L.P.L, male, 31, mulatto, obese (body mass index: 31 kg/m2), with no previous comorbidities, arrived at the Emergency Health Care Facility of an University Hospital with polyuria, polydipsia, and weight loss in the past 5 days, with worsening of symptoms in the past few h. Capillary glycemic Results were HI at admission. Tests showed glycemic values of 577mg/dL; metabolic acidosis in arterial gasometry and positive ketonemia and ketonuria were observed, confirming DKA. There were no signs of infection; the patient denied using medication or illicit drugs, and stated he had never been tested for diabetes. After KPD was reverted, patient was discharged with low-dose insulin (0.2u/Kg).
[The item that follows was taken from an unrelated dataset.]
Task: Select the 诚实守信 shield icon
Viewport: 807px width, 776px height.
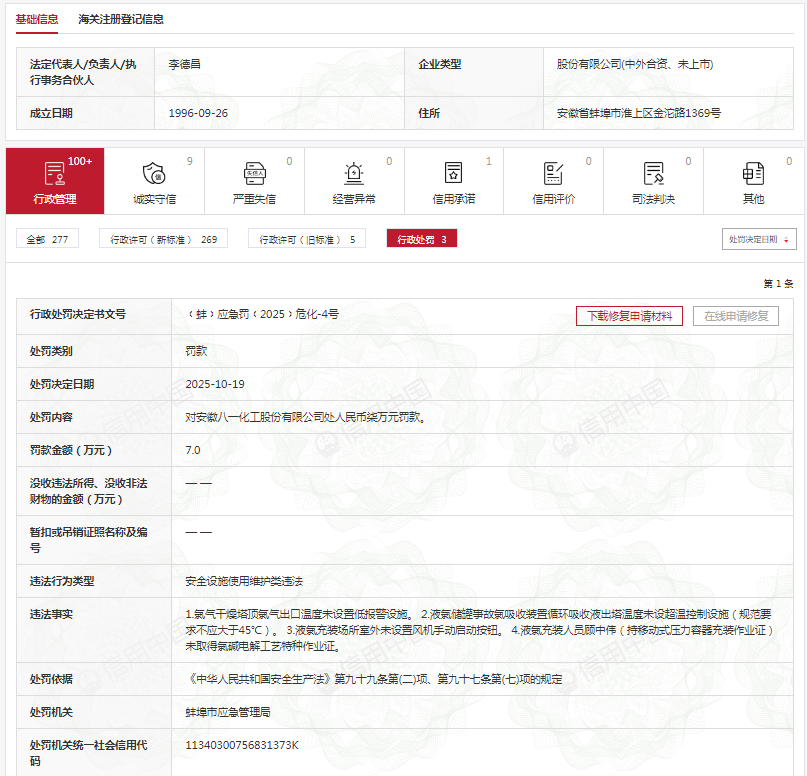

During etiological investigation, glycated hemoglobin of 6.8% (4-6%) and C peptide of 1.9ng/mL (1.1-4.4) were observed; and tests for autoantibodies were negative. In the outpatient follow-up, insulin was reduced and later discontinued; metformin was prescribed, with good glycemic control.
KPD is a challenging syndrome for GPs and endocrinologists. Its prevalence has been increasing, but diagnosis allows for fast intervention and accurate treatment. The mechanisms of damage of beta cells are still unknown; therefore, more research is still needed.